Consignes à suivre:
1 – Résume en deux phrases l'extrait sur le commerce mondial.
2 – Reprends l'extrait sur le commerce mondial après sa dernière phrase et poursuis-le.

Extrait de page:
________________________
Le commerce international de biens et services est entré en 2019 dans un cycle de croissance basse. C’est la conclusion du dernier EH Global Trade Report publié par Euler Hermes. Dans cette étude, le leader mondial de l’assurance-crédit fait état des conséquences des tensions commerciales sino-américaines, et livre ses prévisions pour l’année 2020. Dans un contexte d’incertitude persistante, de remise en cause du multilatéralisme et d’émergence de la conscience environnementale et des nouvelles technologies, quel sera le visage du commerce mondial en 2020 ?
Malgré des tensions commerciales sino-américaines pesantes, la France tire son épingle du jeu
L’année 2019 marque l’entrée du commerce international dans un cycle de croissance basse. Selon Euler Hermes, les échanges commerciaux à l’échelle mondiale ne devrait croître que de +1,5% en volume cette année (+3,8% en 2018). En cause évidemment, les tensions commerciales sino-américaines qui ont plongé l’économie internationale dans l’incertitude, et ainsi entrainé une décélération de la demande mondiale, mais également des chocs spécifiques dans les secteurs de l’automobile et de l’électronique.
« Même si un premier accord est en bonne voie entre la Chine et les USA, le mal est déjà fait : depuis l’élection de Donald Trump, les taxes américaines sur les importations ont cru de +5 points en moyenne, ce qui les amène au même niveau qu’à la fin des années 1970. Ce retour en arrière a créé un fort choc d’incertitude qui a touché de nombreux pays, et s’est propagé à l’économie réelle, avec une croissance économique mondiale qui devrait ralentir à +2,5% en 2019 (+3,1% en 2018) », analyse Georges Dib, économiste chez Euler Hermes et co-auteur du rapport.
Le ralentissement de la croissance du commerce international a forcément laissé des traces sur les économies les plus ouvertes et exposées aux échanges internationaux. C’est notamment le cas de l’Allemagne, dont la croissance économique devrait être limitée à +0,6% en 2019. Les trade hubs asiatiques, dont la Corée du Sud, le Japon, Singapour et Hong-Kong, n’ont pas été épargnés.
________________________
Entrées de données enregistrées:
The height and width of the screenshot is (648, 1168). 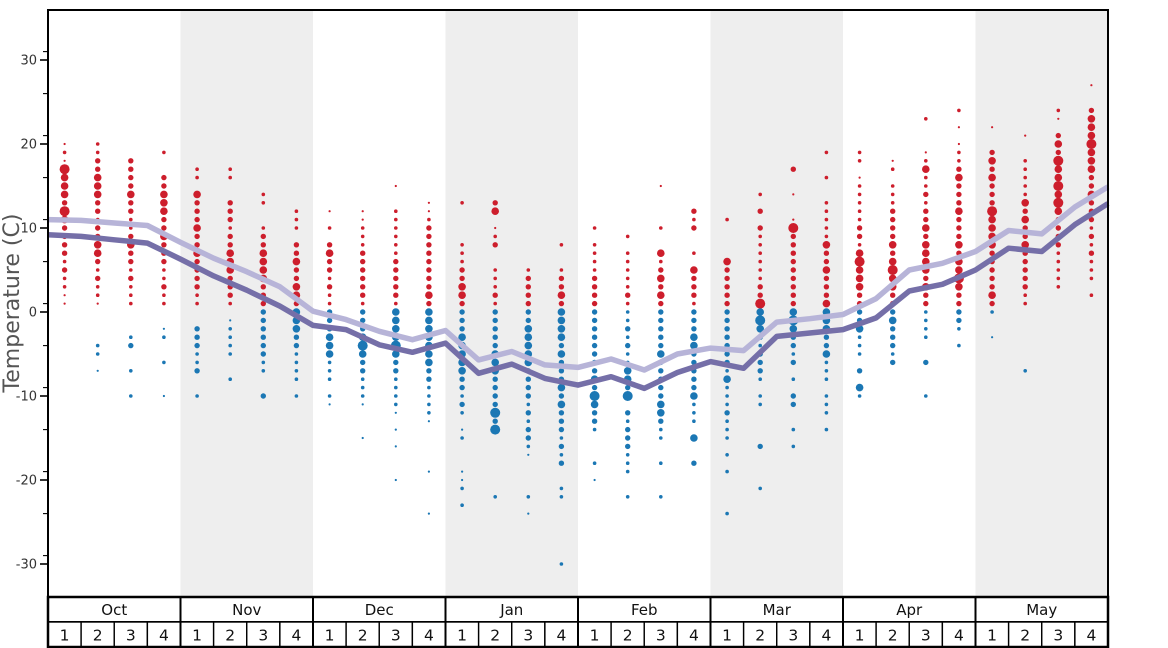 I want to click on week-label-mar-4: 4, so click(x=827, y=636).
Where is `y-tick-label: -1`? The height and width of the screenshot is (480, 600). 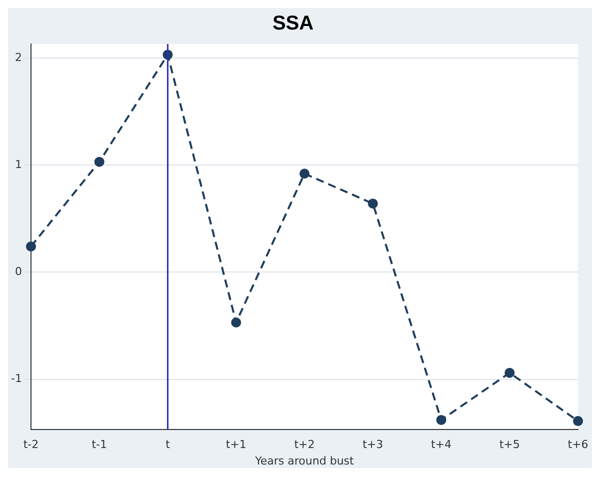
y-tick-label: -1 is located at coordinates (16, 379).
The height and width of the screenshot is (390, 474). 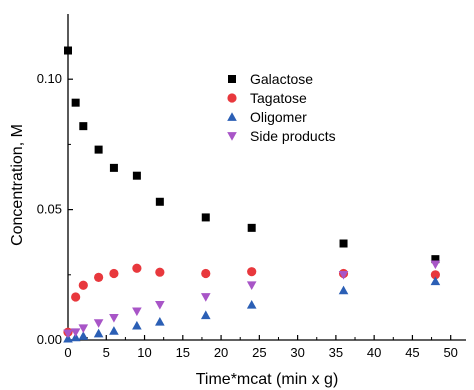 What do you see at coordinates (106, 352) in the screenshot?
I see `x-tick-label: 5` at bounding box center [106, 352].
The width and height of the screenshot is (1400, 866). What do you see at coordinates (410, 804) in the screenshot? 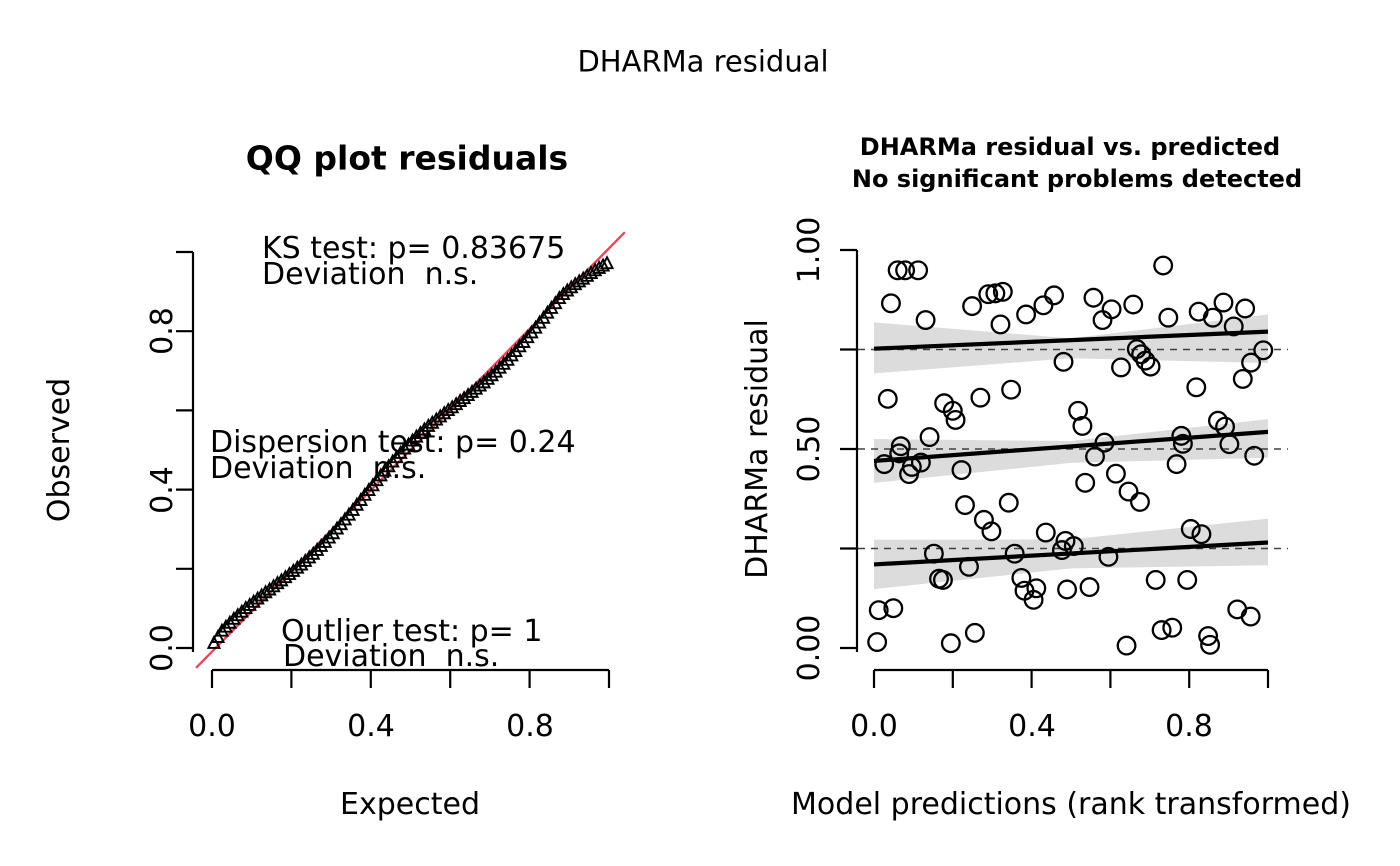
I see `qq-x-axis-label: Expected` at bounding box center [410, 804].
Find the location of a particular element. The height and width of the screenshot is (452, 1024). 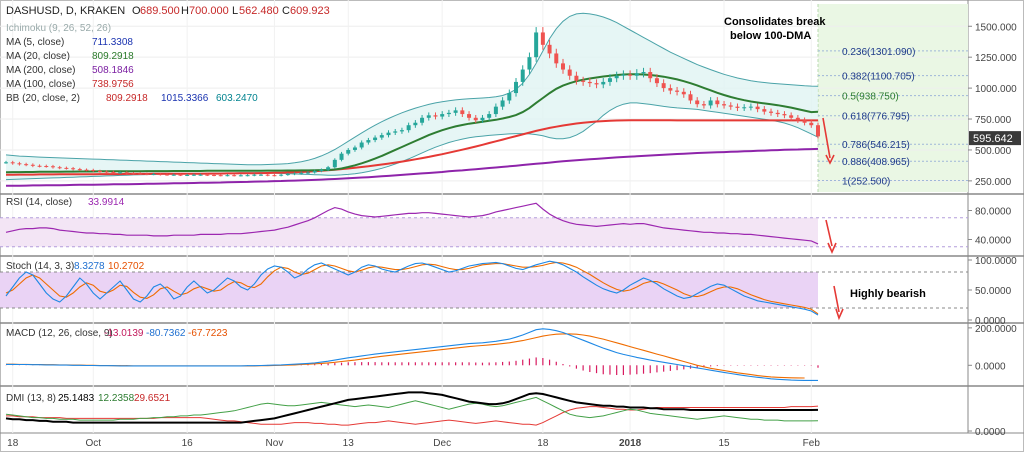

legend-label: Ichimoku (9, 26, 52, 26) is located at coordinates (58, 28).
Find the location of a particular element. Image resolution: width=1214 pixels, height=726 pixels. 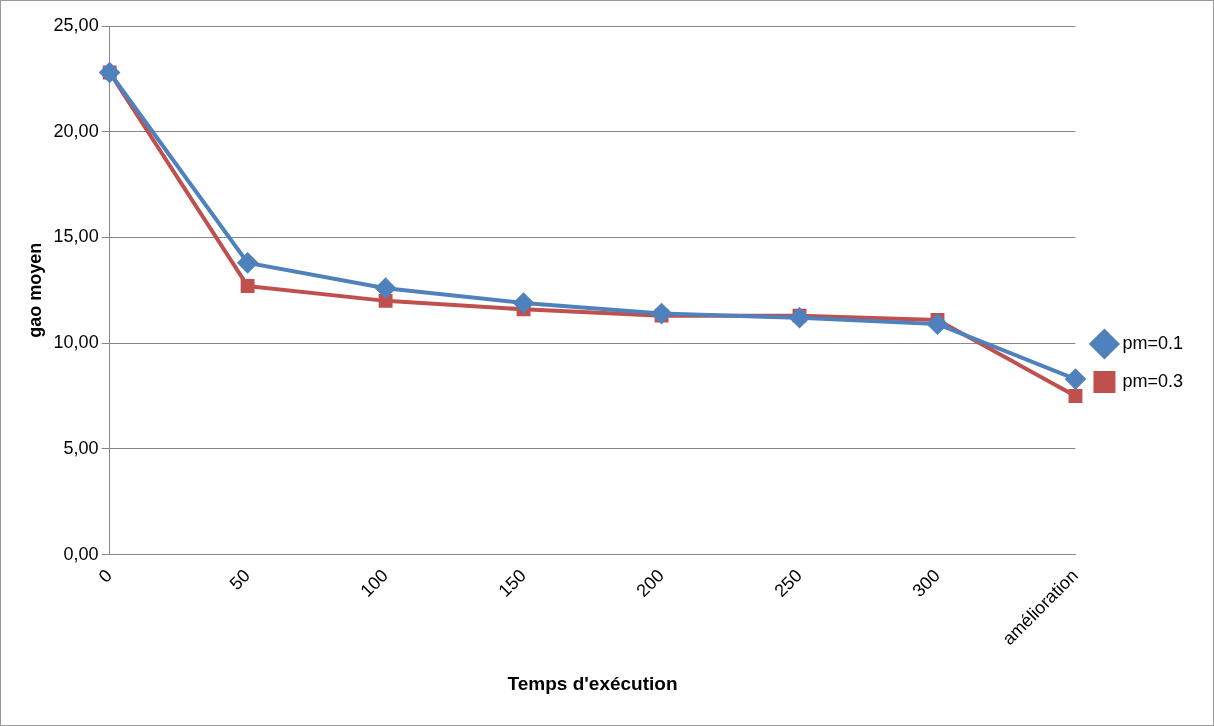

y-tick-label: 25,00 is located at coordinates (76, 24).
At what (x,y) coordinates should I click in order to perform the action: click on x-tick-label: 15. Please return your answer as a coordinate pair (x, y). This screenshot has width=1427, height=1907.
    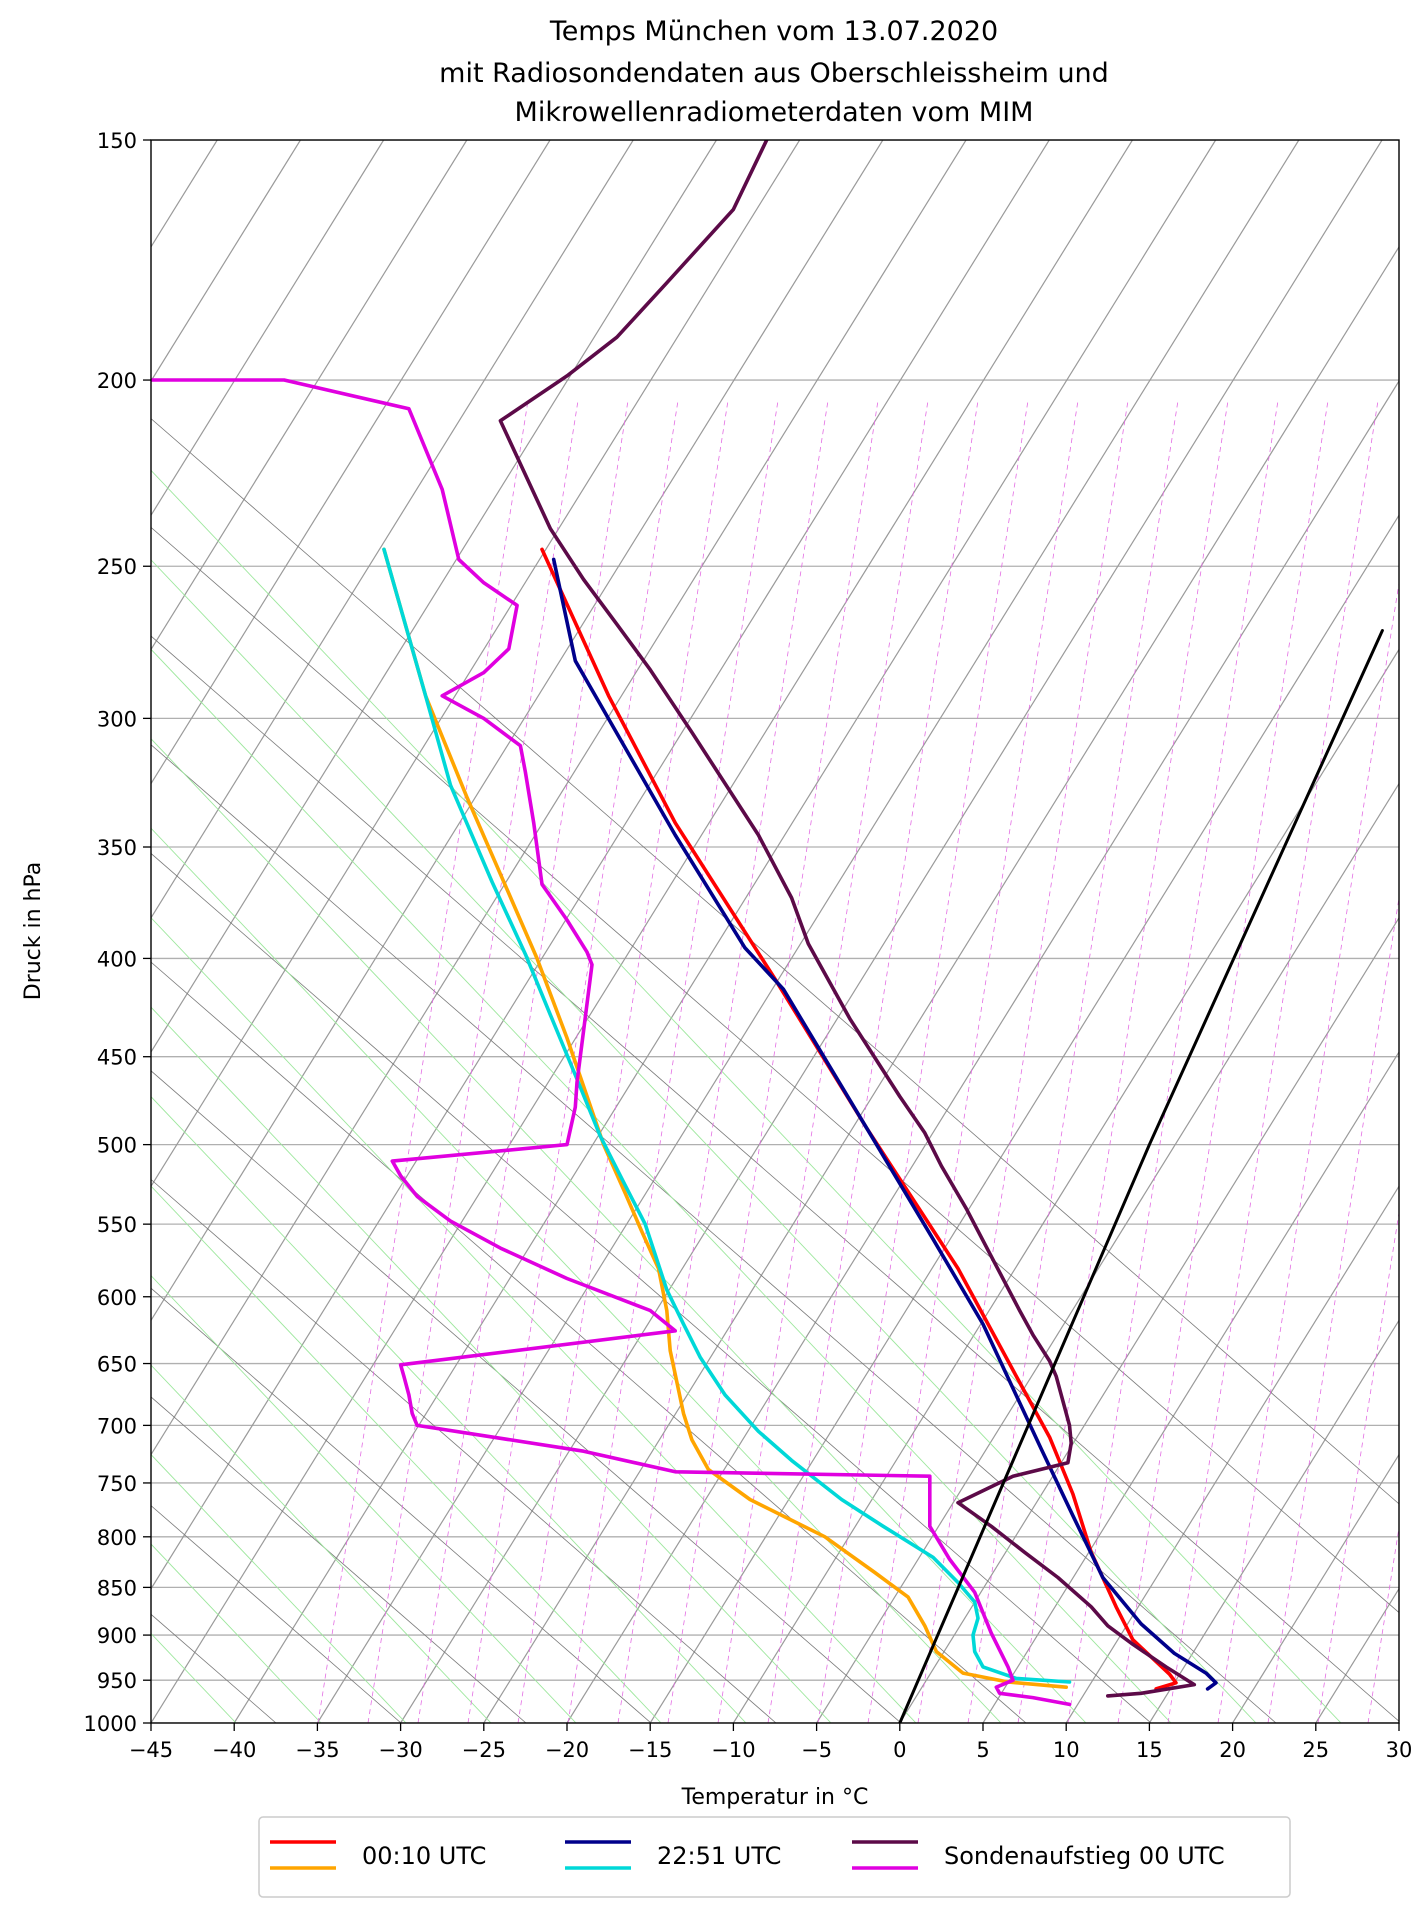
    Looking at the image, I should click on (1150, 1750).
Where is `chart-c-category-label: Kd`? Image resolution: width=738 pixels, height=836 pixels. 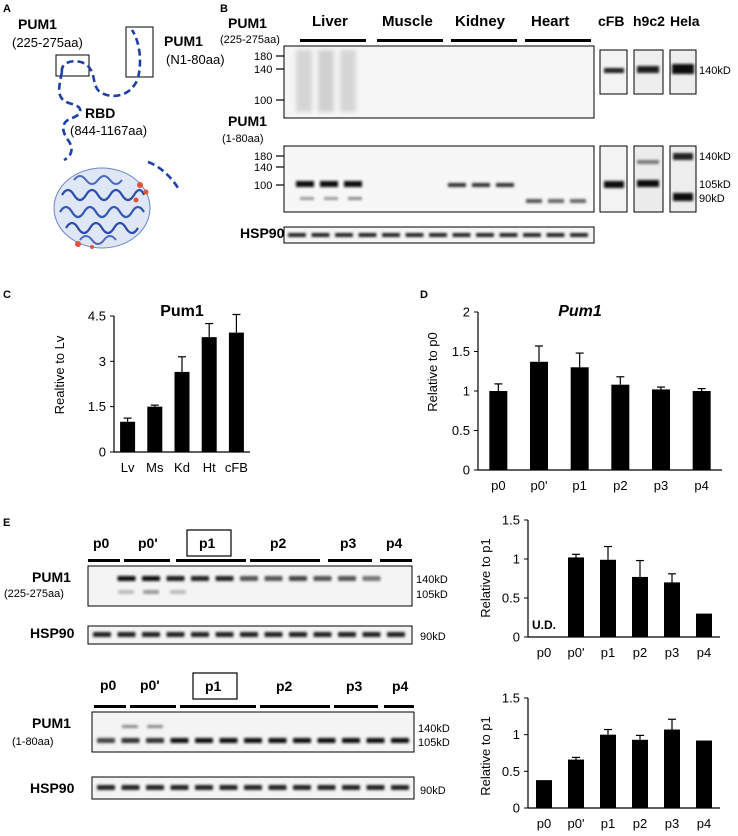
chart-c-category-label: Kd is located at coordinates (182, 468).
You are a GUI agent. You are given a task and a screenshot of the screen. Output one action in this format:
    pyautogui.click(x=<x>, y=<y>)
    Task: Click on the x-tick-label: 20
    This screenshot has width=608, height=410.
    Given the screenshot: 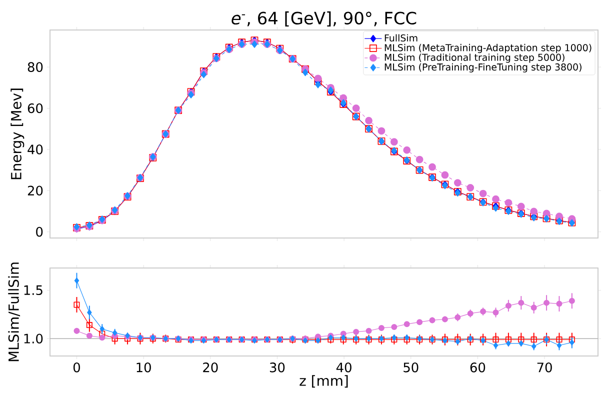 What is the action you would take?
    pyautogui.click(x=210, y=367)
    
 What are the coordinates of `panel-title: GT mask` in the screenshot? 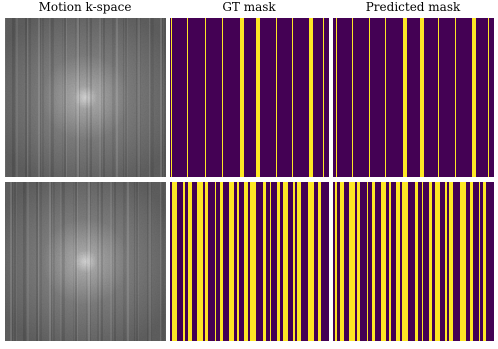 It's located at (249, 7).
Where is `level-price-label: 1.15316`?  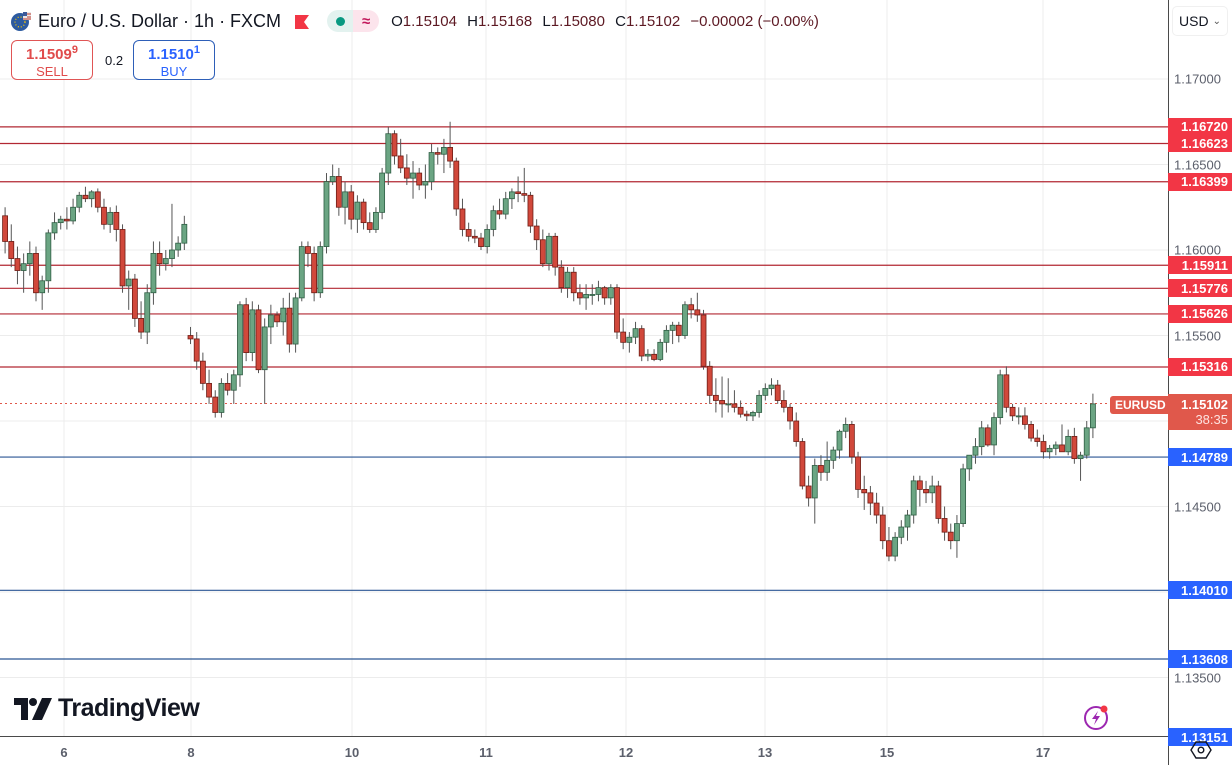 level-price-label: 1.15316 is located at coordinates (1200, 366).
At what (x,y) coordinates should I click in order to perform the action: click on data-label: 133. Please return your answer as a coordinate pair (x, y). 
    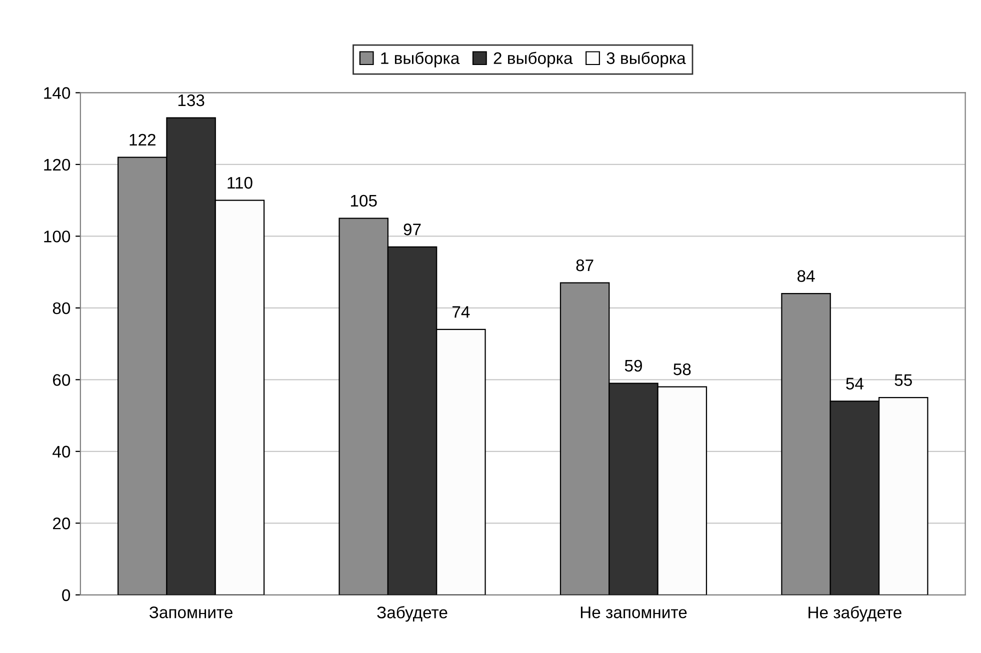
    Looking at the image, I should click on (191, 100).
________________________
Réponses numérotées:
1 – Selon le EH Global Trade Report d'Euler Hermes, le commerce international est entré en 2019 dans un cycle de croissance basse, avec des échanges qui ne devraient croître que de +1,5 % en volume (contre +3,8 % en 2018), en raison surtout des tensions commerciales sino-américaines et de chocs propres aux secteurs de l'automobile et de l'électronique. Ce ralentissement a pesé sur les économies les plus ouvertes aux échanges, comme l'Allemagne, dont la croissance devrait se limiter à +0,6 % en 2019, et sur les trade hubs asiatiques tels que la Corée du Sud, le Japon, Singapour et Hong-Kong.

2 –
La France, en revanche, fait partie des pays qui ont su tirer leur épingle du jeu en 2019. « Depuis le début de l’année, les entreprises françaises se sont substituées aux entreprises chinoises comme fournisseurs des entreprises américaines à hauteur de 3,8 Mds EUR et en parallèle, elles ont captées 1,4 Mds EUR de débouchés chinois. Cela s’explique en grande partie par la performance du secteur aéronautique », justifie Georges Dib.
Au total, les exportations françaises devraient croître de +16 Mds EUR en 2019. Un léger recul par rapport à 2018 (-2 Mds EUR), qui reste modéré au vu de la situation économique et commerciale internationale (Brexit, crise allemande, tensions commerciales mondiales). Le grand export est le débouché le plus porteur pour les exportateurs français, avec +10 Mds EUR à saisir en 2019.
En 2020, pas d’accélération notable du commerce mondial à prévoir
L’année 2020 ne devrait être guère plus porteuse pour le commerce international de biens et services, qui il devrait croître que de +1,7% en volume selon Euler Hermes. Un cycle de croissance basse s’amorce.
« Nous pensons que l’incertitude commerciale persistera en 2020, car l’administration américaine en place est imprévisible et fait du commerce extérieur un argument électoral en vue des prochaines présidentielles. Face à cette situation, les agents économiques devraient à nouveau se montrer prudents l’année prochaine : nous estimons que la demande et les investissements internationaux n’accéléreront pas, et que la croissance économique mondiale ralentira encore (+2,4%). D’où une nouvelle année de faible croissance des échanges commerciaux internationaux », développe Alexis Garatti, Directeur de la recherche macroéconomique chez Euler Hermes.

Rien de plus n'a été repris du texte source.